Coast Guard to Adopt Defense Department’s Electronic Health Records
The U.S. Coast Guard will go with the Defense Department’s MHS Genesis health records program, the same option currently being considered at Veterans Affairs.
After spending nearly $60 million over seven years on a failed electronic health records project, the U.S. Coast Guard announced Monday plans to adopt the Military Health System Genesis administered through the Defense Health Agency.
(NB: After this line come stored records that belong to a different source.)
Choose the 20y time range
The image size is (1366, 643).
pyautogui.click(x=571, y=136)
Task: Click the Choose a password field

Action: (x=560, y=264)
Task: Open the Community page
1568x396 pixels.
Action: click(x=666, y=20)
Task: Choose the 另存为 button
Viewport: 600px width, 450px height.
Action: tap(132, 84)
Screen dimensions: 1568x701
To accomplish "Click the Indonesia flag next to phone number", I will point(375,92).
The Defense Health Agency contracted with the Leidos Partnership for Defense Health to build a seamless, interoperable electronic records system that could be deployed throughout the Defense Department and integrate with private sector and other health management systems. The Leidos partnership includes health IT companies Cerner Millennium and Dentrix Enterprise on a 10-year, $4.3 billion contract.
The Coast Guard will join the MHS Genesis program, rather than issuing its own contract, defense officials explained. It is unclear whether that will require raising the contract’s ceiling, according to Stacy Cummings, program executive officer with the Defense Healthcare Management Systems program office. The office issued a notice of intent on FedBizOpps Monday noting additional market research will be needed to determine whether the contract will have to be increased.
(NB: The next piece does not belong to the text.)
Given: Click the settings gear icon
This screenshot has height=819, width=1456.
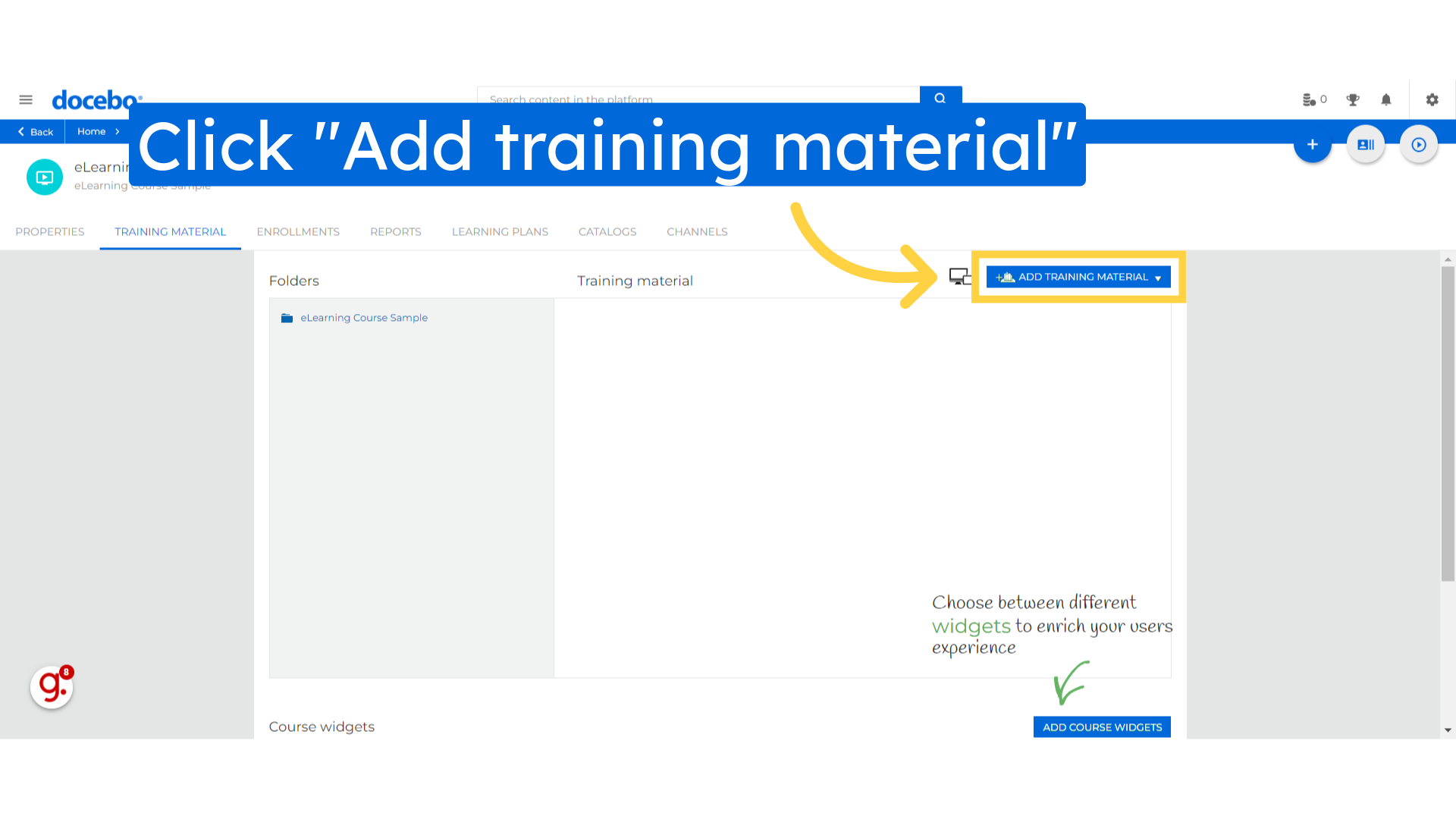Looking at the screenshot, I should [x=1432, y=100].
Rear Adm. Michael Johnston, Coast Guard director of acquisition programs, noted the service is only 2 percent the size of the Defense Department when it comes to personnel, suggesting the cost will be negligible in comparison.
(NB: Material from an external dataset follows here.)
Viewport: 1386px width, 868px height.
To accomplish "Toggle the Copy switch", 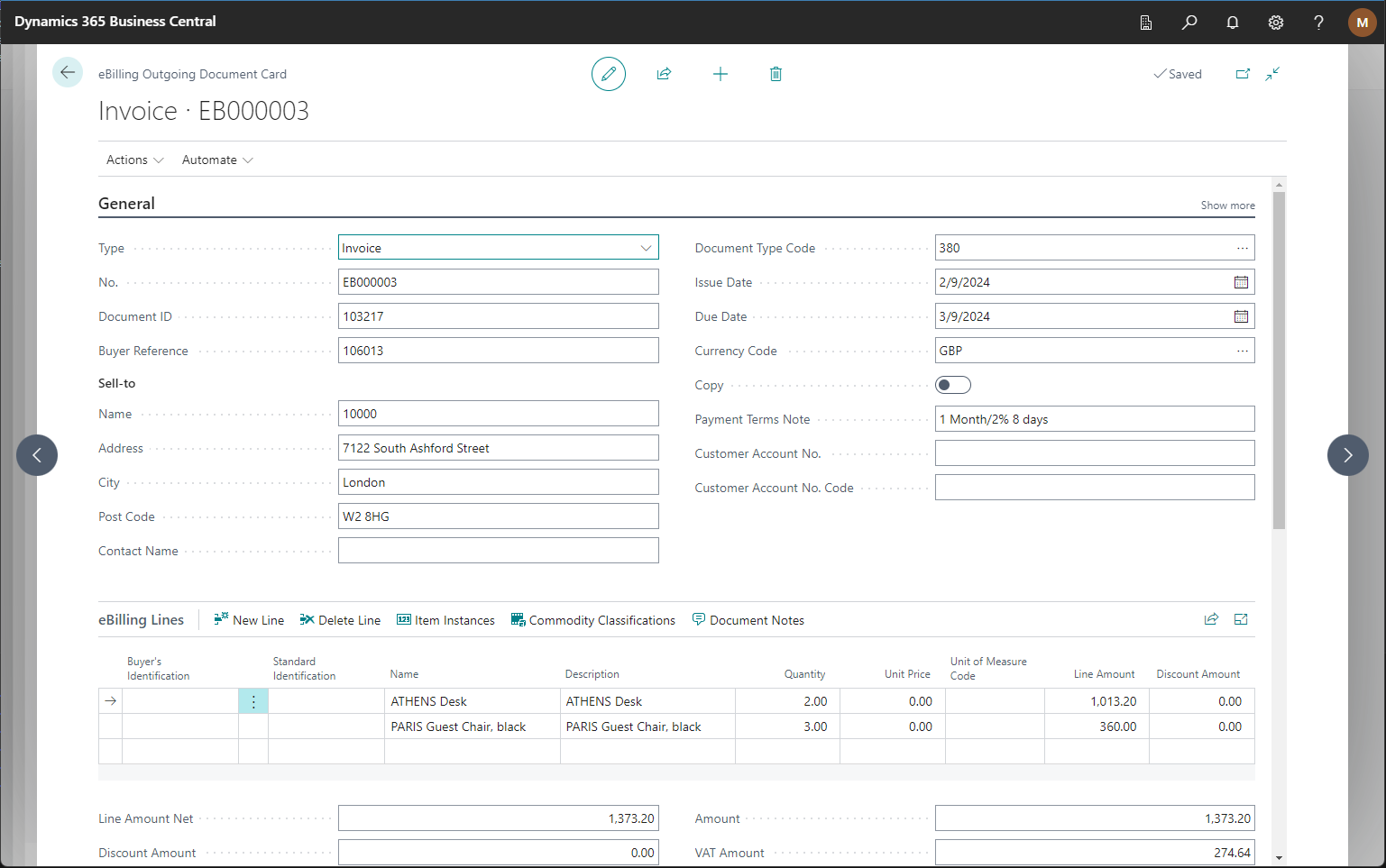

Once the contract revisions are hammered out, the Coast Guard will begin with pilot programs, similar to the manner Genesis has been rolled out at the Defense Department. Those initial pilots took two years to get started, but Cummings said the Coast Guard’s rollout shouldn’t take anywhere near as long.
“Part of that two-year time period was the software configuration which we’ve completed and which the Coast Guard is going to adopt,” she explained during a call with reporters. “Some of the lessons-learned from our [initial operating capability] deployment tell us that the important pacing items are having the infrastructure in place—the IT infrastructure.”
Cummings said the Coast Guard has already started looking at those infrastructure needs to ensure a smooth and timely rollout.
The Coast Guard began looking at alternative options for its health records program in February 2016. Genesis was one of the options brought up in January in a scathing Government Accountability Office report showing the Integrated Health Information System overran costs by $46 million. The project—originally pegged at $14 million—was canceled in 2015 after five years, with little to show for the effort and treasure.
“According to the Coast Guard, as of August 2017, $59.9 million was spent on the project over nearly seven years and no equipment or software could be reused for future efforts,” GAO wrote.
Without any usable technology and the older systems decommissioned during the IHIS project, Coast Guard clinics have been working with paper records.
One oversight official lauded the Coast Guard’s decision to work through Defense Health’s project rather than starting another on its own.
“Leveraging existing agencies’ solutions and contracts is key to federal IT modernization,” Dave Powner, GAO director of IT management issues, told Nextgov on the Coast Guard’s announcement.
The Coast Guard isn’t the only one to turn to Genesis after a failed electronic records project. The Veterans Affairs Department spent almost $2 billion over 15 years trying to build a system in-house. The VA is now in negotiations with Cerner on a projected $10 billion contract to build a system that can integrate with the Defense Department.
“The Coast Guard represents the second federal agency to partner with the DOD in a single electronic health record,” said Tony Kurta, special assistant to the undersecretary of Defense for personnel and readiness. “Together, we are setting the standard across the federal government to seamlessly share health data, ensure readiness of our military forces and deliver the best possible healthcare. At the same time, we are a strong and influential customer driving interoperability and data standards in the private sector.”
The Genesis rollout has not been without hiccups. A Politico report in March quoted aggravated health care staff working through pilots of the records system at four military hospitals in the northwest. Officials from the Defense Health Agency and Cerner acknowledged the early difficulties in a call with reporters the day after the story broke but passed the issues off as normal kinks in any large-scale rollout.
The Coast Guard will be the beneficiary of those lessons-learned, Johnston said.
“They’ve already incorporated all those lessons-learned into their deployment strategy,” he said. “We intend to leverage those as much as possible.”